Quant à une augmentation des salaires qui sont supérieurs au SMIC, il n’en a même pas été question. La réduction du temps de travail, on verra plus tard. Des mesures concrètes pour lutter contre le chômage ? On verra plus tard aussi. Pour tout ce qui est vital et urgent pour des millions de travailleurs, Jospin n’est pas pressé. Il a, dit-il, toute une législature devant lui. Ce n’est même pas « demain on rase gratis ». C’est « dans cinq ans, on verra ce qu’on a pu faire ».

Tout en disant regretter que Jospin n’ait pas fait mieux pour le SMIC, les députés du Parti Communiste Français (à une exception près) ont malgré tout fait mine de trouver dans cette déclaration suffisamment d’éléments positifs pour voter la confiance au gouvernement.

Mais cette déclaration de Jospin, comme l’attitude des élus du PCF, n’a pu surprendre que ceux qui nourrissent des illusions sur ce que ferait la gauche au gouvernement.

On ne peut pas combattre le chômage et ses méfaits, sans s’en prendre aux profits capitalistes. Or ce n’est ni dans les intentions de Jospin ni dans celles de ses alliés. Au salon du Bourget, le Premier ministre est allé assurer Dassault et ses pareils qu’il défendrait les intérêts de « l’aéronautique française », c’est-à-dire les leurs.
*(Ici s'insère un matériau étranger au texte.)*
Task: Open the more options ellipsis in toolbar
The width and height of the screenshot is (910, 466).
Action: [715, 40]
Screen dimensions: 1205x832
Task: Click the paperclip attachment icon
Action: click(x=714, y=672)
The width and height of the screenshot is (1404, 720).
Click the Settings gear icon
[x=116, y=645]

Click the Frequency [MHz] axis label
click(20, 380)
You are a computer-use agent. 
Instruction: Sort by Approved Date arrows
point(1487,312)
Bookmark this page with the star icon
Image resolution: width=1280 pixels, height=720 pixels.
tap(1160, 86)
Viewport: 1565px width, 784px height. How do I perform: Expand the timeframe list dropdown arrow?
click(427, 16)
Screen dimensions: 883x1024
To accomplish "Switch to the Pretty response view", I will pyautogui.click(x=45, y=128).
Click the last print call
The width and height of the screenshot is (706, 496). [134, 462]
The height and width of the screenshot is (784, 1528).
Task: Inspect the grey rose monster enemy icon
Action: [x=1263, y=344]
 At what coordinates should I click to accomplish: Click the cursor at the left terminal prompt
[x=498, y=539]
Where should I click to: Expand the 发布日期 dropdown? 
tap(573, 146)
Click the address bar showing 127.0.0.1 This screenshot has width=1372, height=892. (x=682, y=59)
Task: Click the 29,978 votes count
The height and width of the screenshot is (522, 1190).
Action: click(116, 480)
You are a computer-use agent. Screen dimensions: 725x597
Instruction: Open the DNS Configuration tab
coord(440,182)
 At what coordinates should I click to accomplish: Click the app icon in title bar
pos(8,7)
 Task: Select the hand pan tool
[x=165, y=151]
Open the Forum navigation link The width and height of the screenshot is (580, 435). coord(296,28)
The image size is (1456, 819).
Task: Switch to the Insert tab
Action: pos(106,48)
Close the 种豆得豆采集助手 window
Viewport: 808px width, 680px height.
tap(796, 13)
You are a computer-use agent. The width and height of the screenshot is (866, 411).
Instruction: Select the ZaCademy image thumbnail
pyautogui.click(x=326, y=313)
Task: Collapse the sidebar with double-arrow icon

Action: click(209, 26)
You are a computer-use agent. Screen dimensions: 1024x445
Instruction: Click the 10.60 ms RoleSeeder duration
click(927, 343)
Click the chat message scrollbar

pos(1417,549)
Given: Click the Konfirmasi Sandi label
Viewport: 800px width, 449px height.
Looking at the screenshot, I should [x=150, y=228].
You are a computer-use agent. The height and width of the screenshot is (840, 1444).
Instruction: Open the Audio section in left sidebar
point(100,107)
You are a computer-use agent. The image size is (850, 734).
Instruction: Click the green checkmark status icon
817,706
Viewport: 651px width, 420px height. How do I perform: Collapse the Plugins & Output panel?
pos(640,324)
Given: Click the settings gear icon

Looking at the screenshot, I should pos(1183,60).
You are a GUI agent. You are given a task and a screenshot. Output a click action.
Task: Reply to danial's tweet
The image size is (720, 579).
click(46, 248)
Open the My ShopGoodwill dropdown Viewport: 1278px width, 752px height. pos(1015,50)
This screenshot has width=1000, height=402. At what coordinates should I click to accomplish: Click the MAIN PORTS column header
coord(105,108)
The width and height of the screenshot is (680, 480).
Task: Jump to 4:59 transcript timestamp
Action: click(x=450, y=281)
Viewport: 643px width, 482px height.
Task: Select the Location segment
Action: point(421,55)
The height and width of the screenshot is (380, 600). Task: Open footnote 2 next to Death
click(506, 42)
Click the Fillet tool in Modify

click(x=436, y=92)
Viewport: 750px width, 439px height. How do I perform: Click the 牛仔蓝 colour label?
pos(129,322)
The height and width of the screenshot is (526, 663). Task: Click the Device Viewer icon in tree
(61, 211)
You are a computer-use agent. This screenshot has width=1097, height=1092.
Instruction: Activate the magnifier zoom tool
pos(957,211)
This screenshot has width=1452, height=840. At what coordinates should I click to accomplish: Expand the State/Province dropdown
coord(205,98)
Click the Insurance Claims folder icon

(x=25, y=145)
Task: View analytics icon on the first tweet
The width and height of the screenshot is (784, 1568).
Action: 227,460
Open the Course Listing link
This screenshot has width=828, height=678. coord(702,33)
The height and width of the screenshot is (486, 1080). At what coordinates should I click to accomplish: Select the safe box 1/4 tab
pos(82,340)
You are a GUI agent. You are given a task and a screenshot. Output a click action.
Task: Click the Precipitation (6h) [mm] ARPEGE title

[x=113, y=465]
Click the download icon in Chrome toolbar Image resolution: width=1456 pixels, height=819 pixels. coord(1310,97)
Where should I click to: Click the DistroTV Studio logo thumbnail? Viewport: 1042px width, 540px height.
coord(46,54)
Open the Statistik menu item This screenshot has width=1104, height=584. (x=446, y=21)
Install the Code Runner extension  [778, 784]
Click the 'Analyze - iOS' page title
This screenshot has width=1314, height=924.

Et il n’y a pas que les intérêts des avionneurs qui préoccupent Jospin. Il y a ceux de l’ensemble des grands patrons, aux yeux desquels il veut apparaître comme un gérant loyal et efficace de leurs intérêts, agissant pour leur permettre de maintenir leurs profits, en imposant au besoin de nouveaux sacrifices aux travailleurs.

Quant au chômage, dont Jospin sait que son évolution conditionnera les résultats de son parti lors des futures échéances électorales, il se contentera de faire comme tous les gouvernements qui l’ont précédé depuis le début de la crise : des vœux pour que vienne enfin une reprise économique qui amènerait la création d’emplois, tout en étant prêt, si comme il est probable elle n’est pas au rendez-vous, à céder la place dans quelques années au nom de l’alternance.

Alors, il faut voir les choses en face : si nous voulons que des mesures soient prises pour empêcher les entreprises de supprimer des emplois, alors même qu’elles réalisent des bénéfices, comme Electrolux ; si nous voulons que des mesures soient prises pour créer réellement les innombrables emplois qui manquent dans les services publiques utiles à la population ; si nous voulons voir nos salaires rattraper le retard qu’ils ont accumulé au cours des quinze dernières années ; il nous faudra imposer tout cela au patronat et au gouvernement.